* **Information**
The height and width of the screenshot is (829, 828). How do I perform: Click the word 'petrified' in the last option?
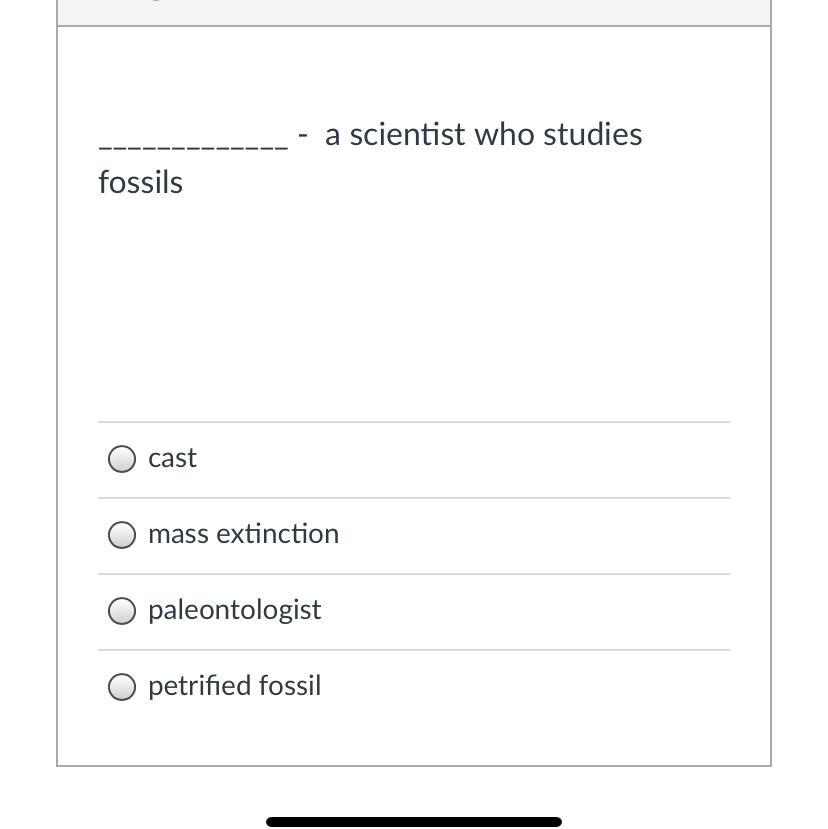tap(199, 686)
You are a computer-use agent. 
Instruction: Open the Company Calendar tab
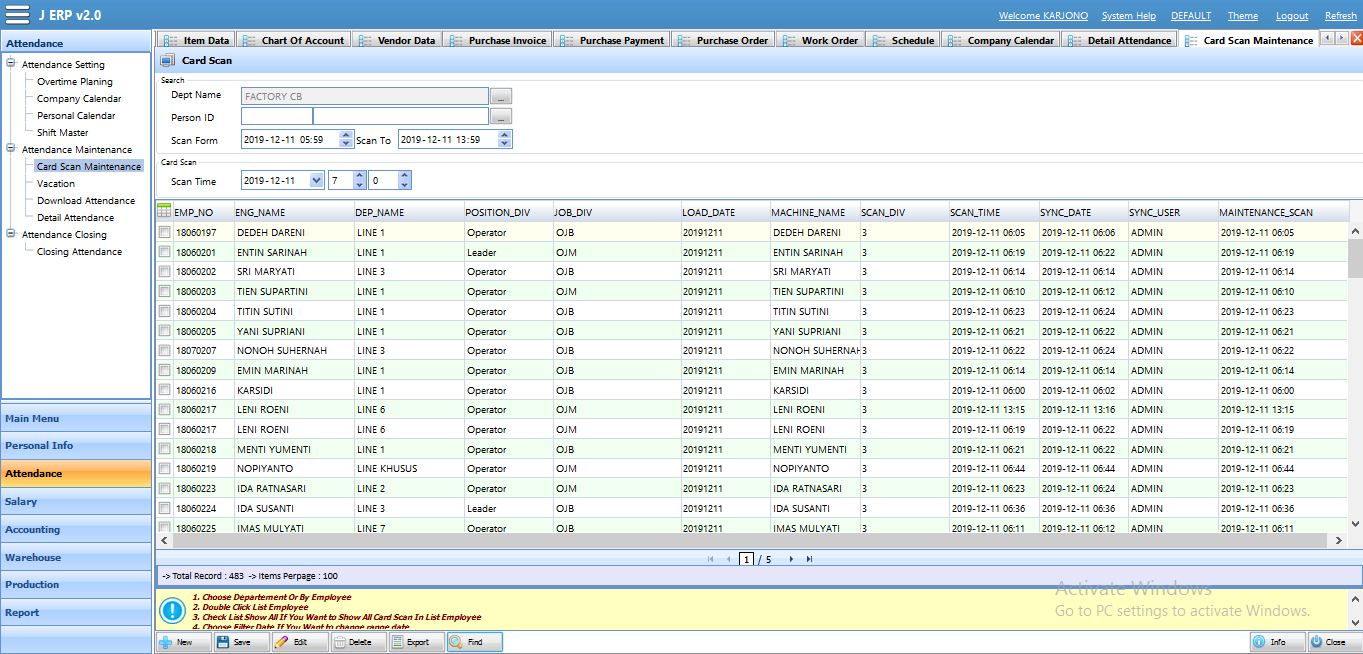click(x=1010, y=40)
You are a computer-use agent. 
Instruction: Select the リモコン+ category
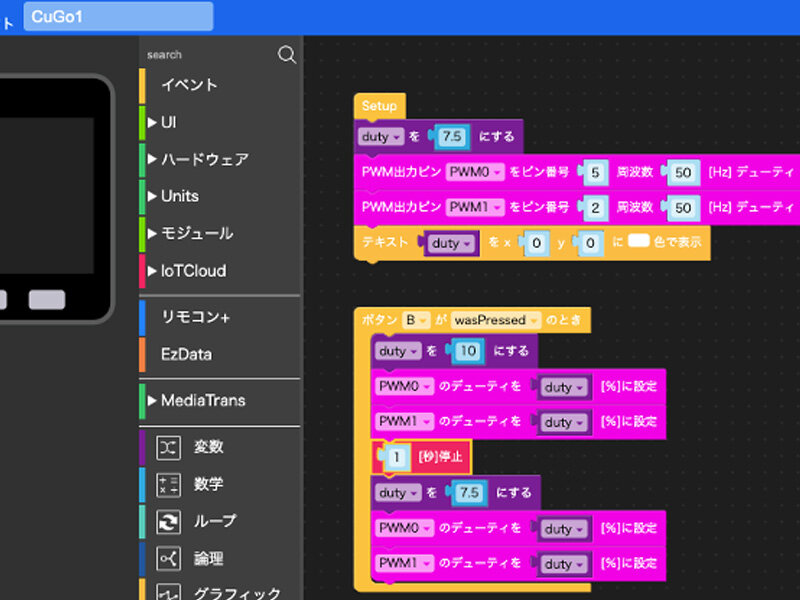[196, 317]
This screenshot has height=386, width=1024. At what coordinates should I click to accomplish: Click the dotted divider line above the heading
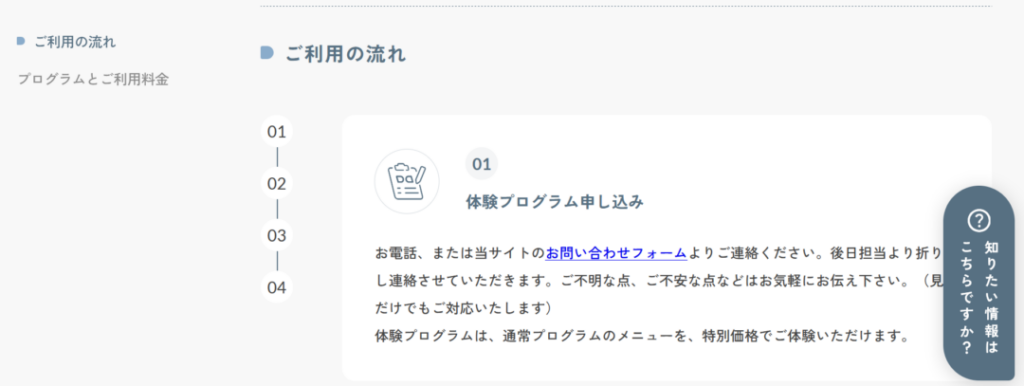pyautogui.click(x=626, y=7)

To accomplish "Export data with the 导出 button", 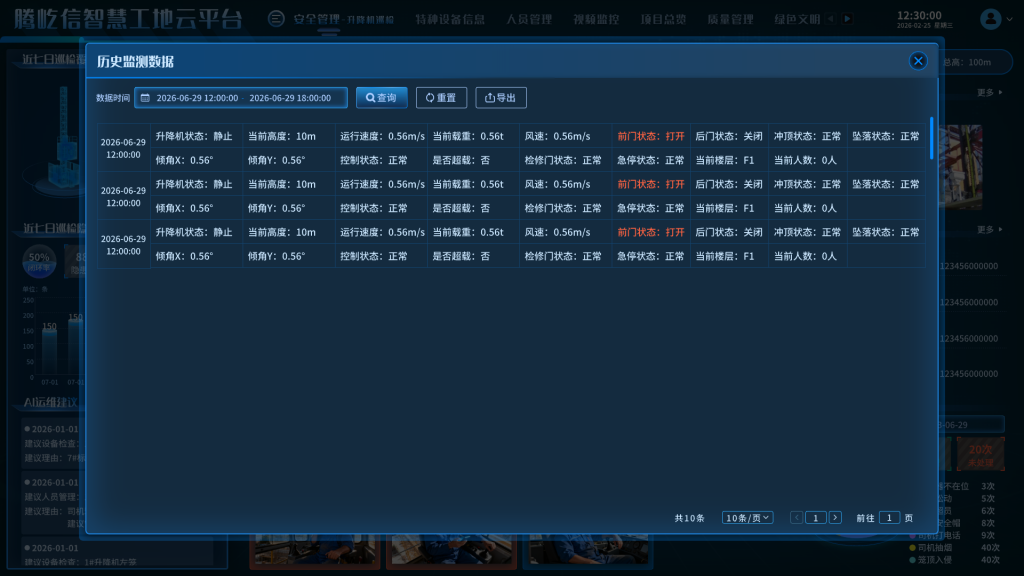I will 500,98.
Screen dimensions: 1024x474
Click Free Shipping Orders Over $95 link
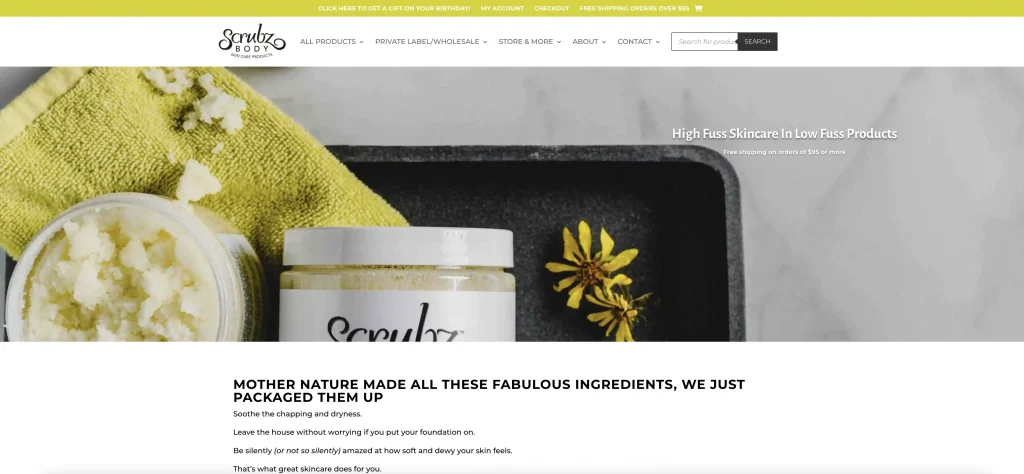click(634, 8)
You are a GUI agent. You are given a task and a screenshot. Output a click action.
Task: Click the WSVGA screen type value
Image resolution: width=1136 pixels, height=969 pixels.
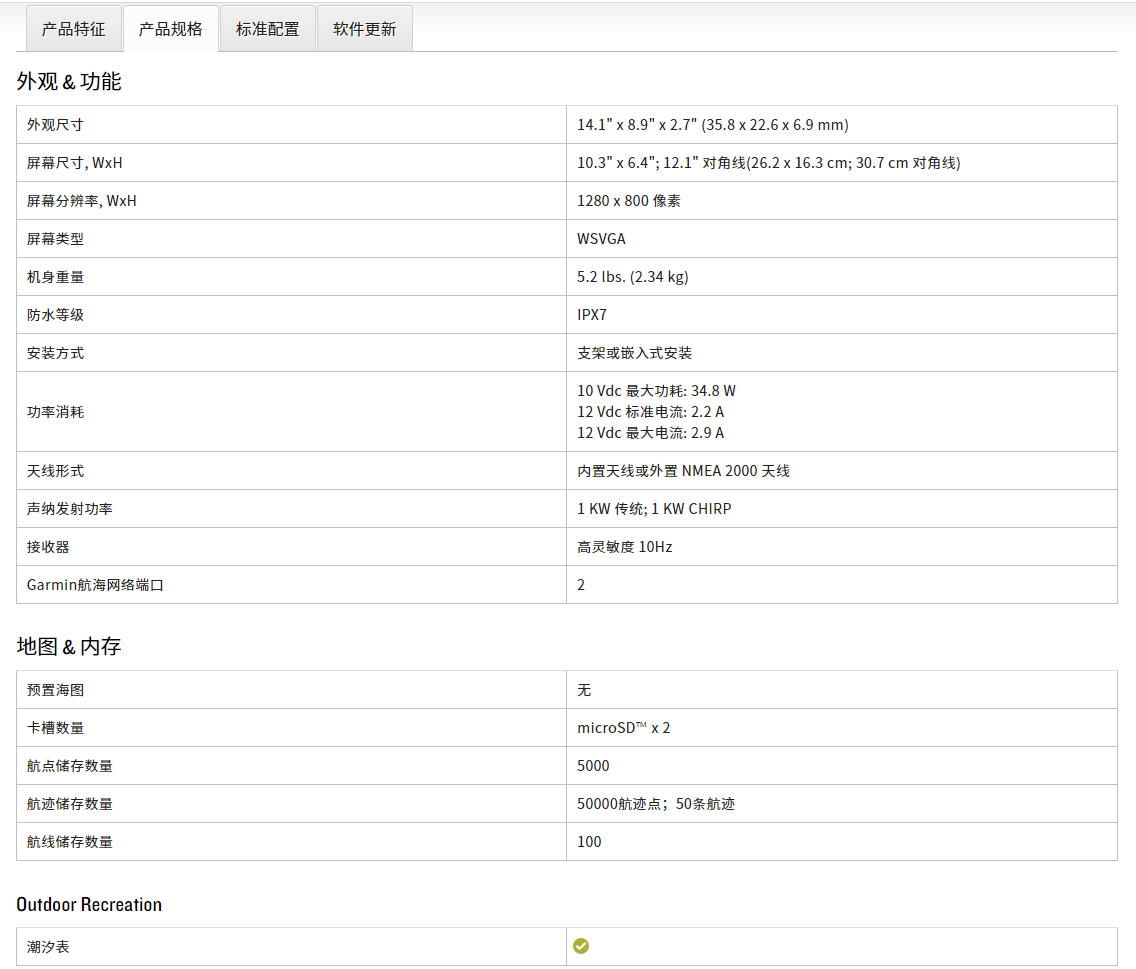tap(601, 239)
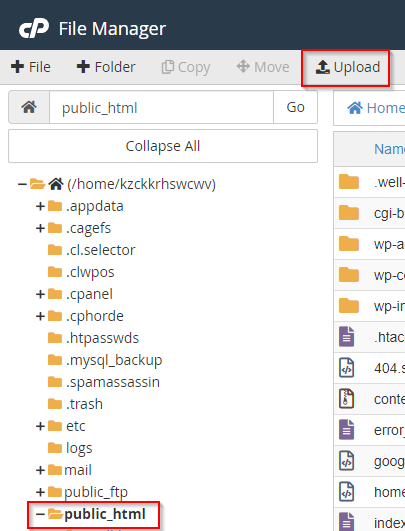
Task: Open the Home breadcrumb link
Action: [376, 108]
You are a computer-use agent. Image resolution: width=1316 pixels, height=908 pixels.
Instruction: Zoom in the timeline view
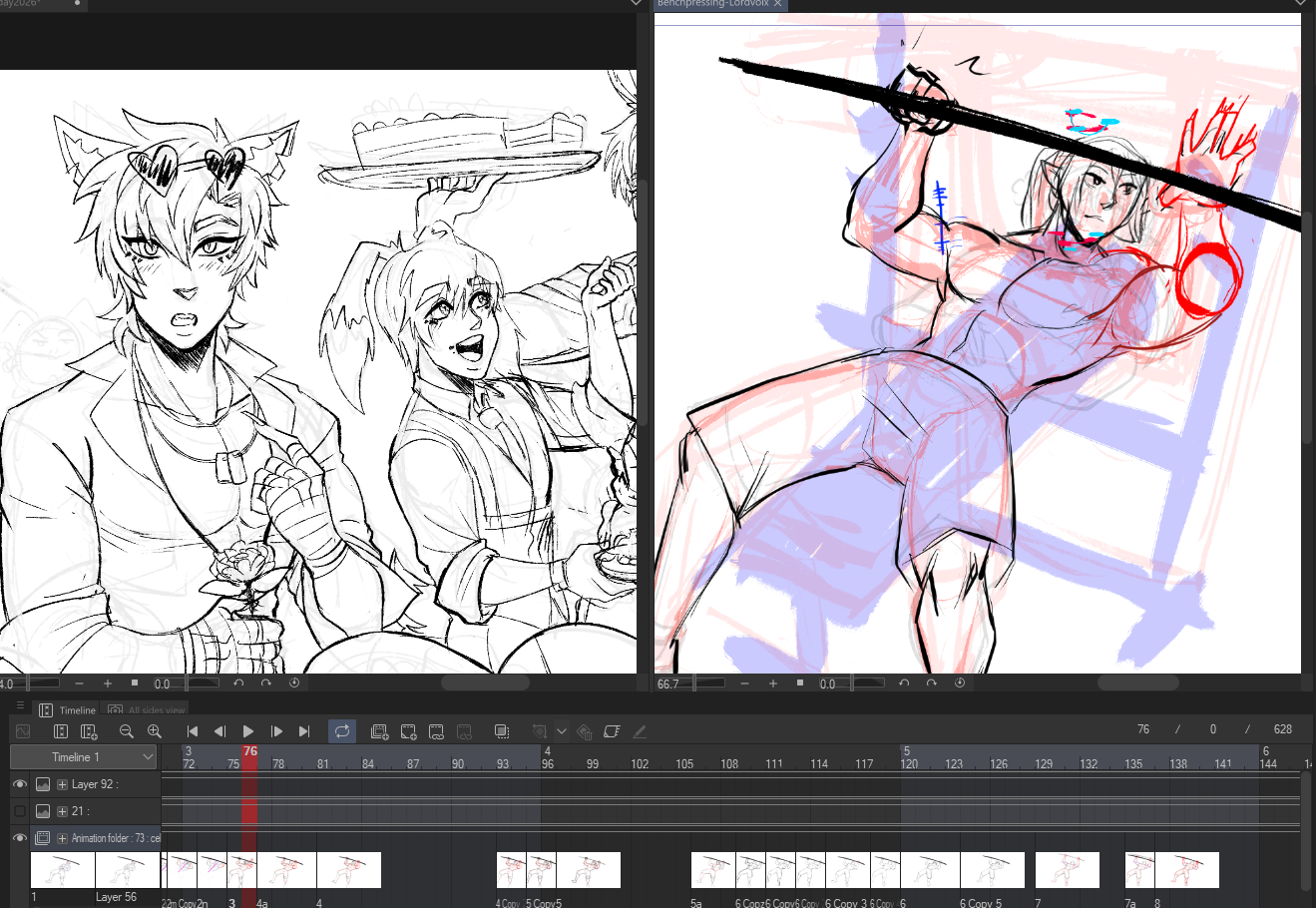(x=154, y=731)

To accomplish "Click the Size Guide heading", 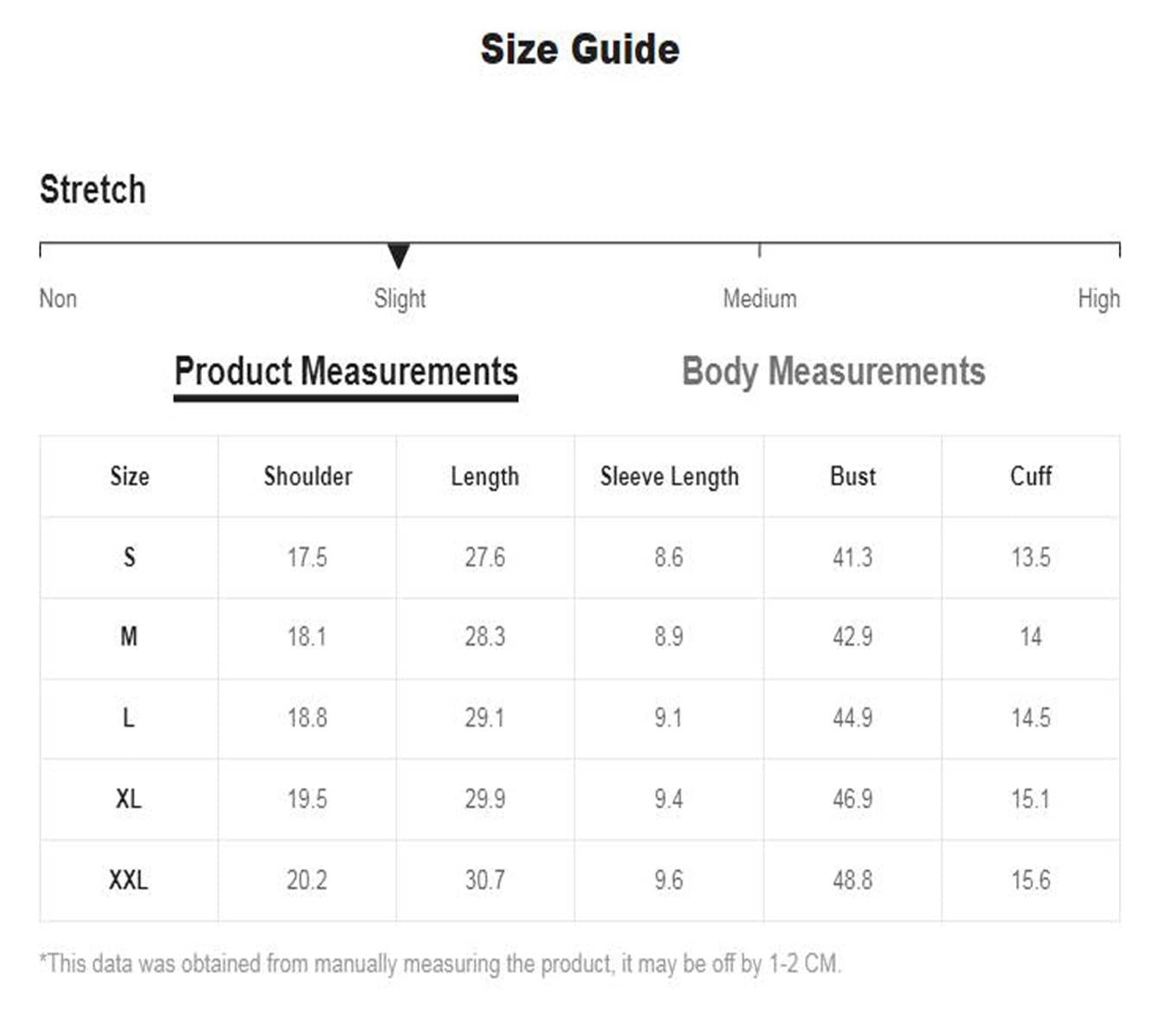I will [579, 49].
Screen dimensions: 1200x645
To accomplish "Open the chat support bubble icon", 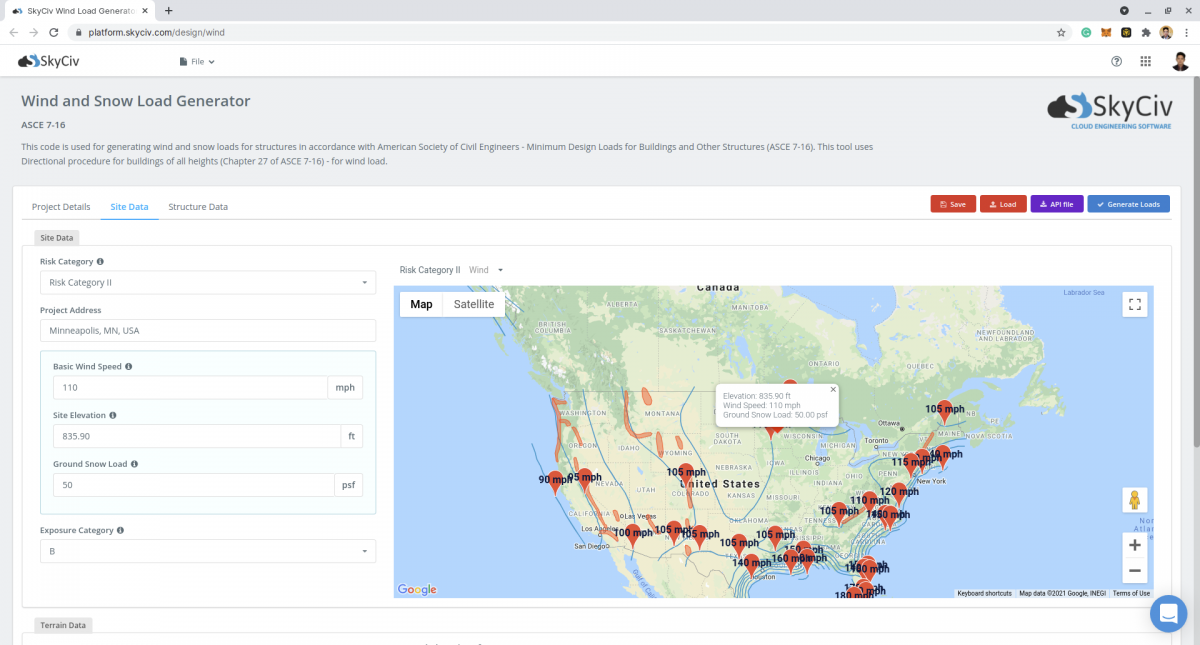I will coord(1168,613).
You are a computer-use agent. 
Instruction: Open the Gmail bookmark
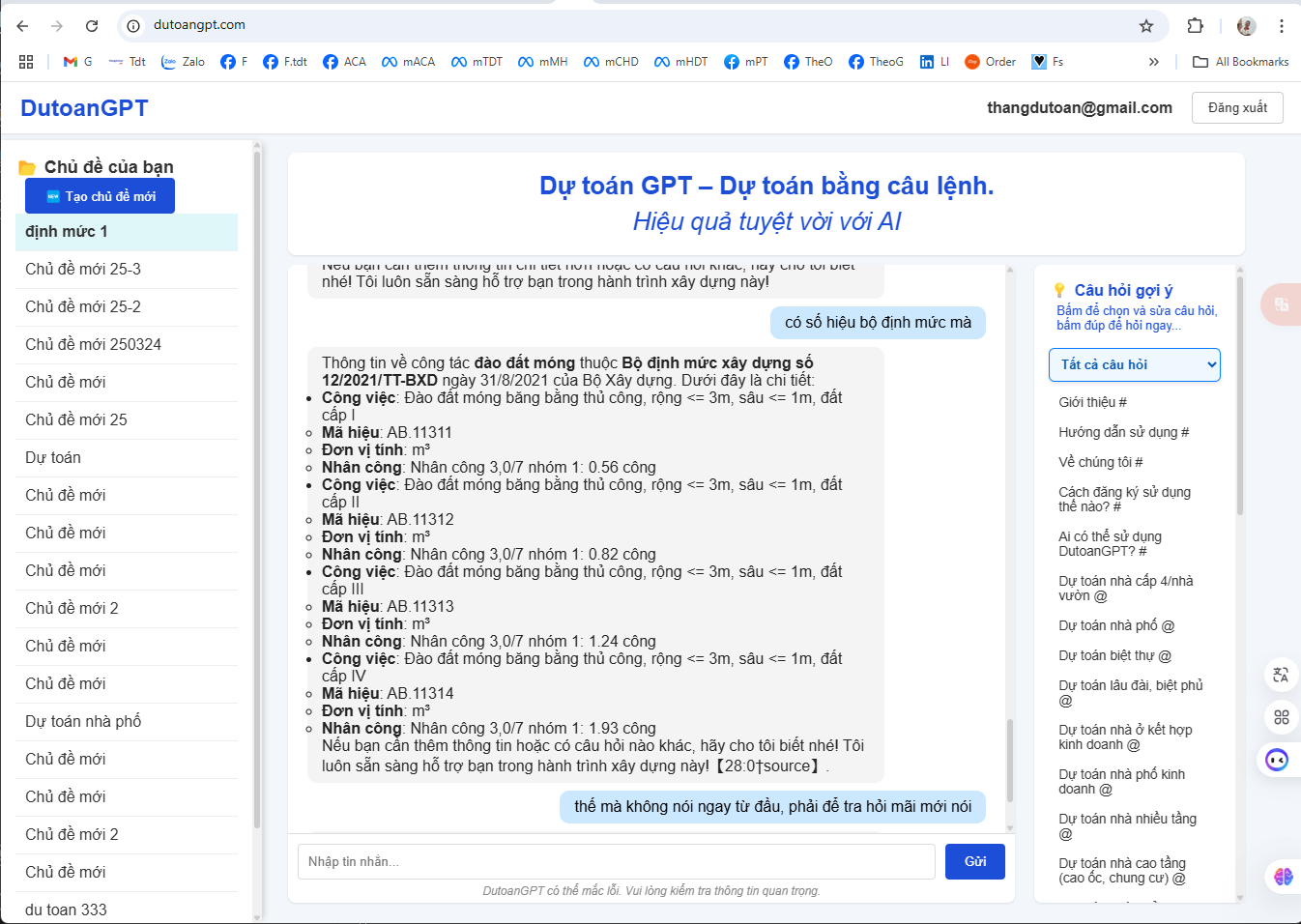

* **Activity**
List all lines above in which the string "dimensions" appears.

* **Problem solution**
Screen dimensions: 1024x474
Screen dimensions: 1200x645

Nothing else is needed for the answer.